Passing Variable Length C String Through Mmap-ed Shared Memory

Question

Let's say I have a process A and a process B, and process A would like to pass a C string to process B through a shm_open() + mmap() shared memory.

What's the most latency efficient way?

The answer of this post suggested that after C++11, std::atomic is the right way to share data over shared memory.
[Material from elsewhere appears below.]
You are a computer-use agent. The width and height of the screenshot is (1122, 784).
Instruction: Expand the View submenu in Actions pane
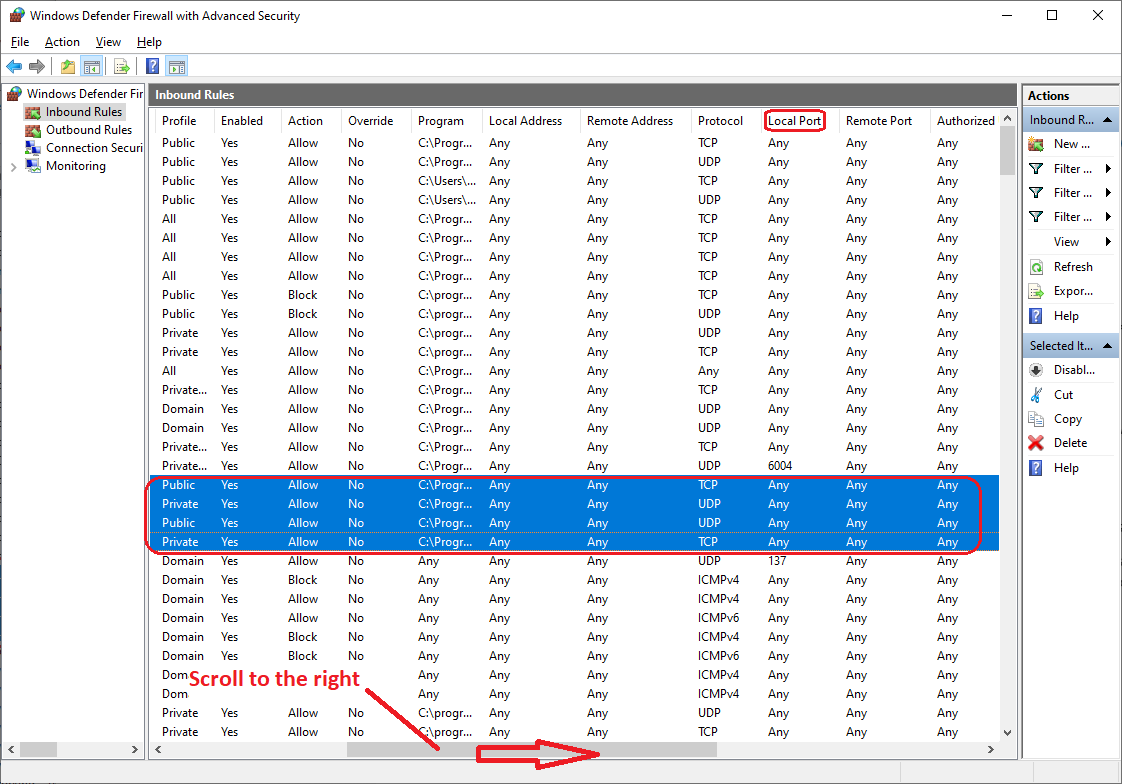tap(1110, 241)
However, I fail to see how I can write something to write a C string with something like this:

struct Buffer {
std::atomic<uint32_t> length;
std::atomic<char*> str;
} __attribute__((packed));

Given I have a shared memory created this way:

class SHM {
    char* _ptr;
public:
    SHM() {
        const auto handle = shm_open("myTest", O_RDWR|O_CREAT, 0666);
        const auto size =  4 * 1024 * 1024;
        if (-1 == ftruncate(handle, size)) {
            throw;
        }
        _ptr = (char*)mmap(0,size , PROT_READ | PROT_WRITE, MAP_SHARED, handle, 0);

        if(_ptr == MAP_FAILED){
            throw;
        }

        int rc = fchmod(handle, 0666);
        if (rc == -1) {
            throw;
        }
    }

    // assume to caller will do buffer.size.store(someLength, std::memory_order_release); after filling up Buffer::str
    Buffer& getBuffer() noexcept {
        return *reinrepret_cast<Buffer*>(_ptr);
    }

    Buffer& read() {
        auto& buffer = *reinrepret_cast<Buffer*>(_ptr);
        while (buffer.size.load(std::memory_order_acquire) > 0) {
            buffer.str.load(std::memory_order_relaxed);
            return buffer;
        }
    }
};

How can the caller to SHM::getBuffer() properly write to Buffer::str char by char so that process B can call SHM::read() to retrieve?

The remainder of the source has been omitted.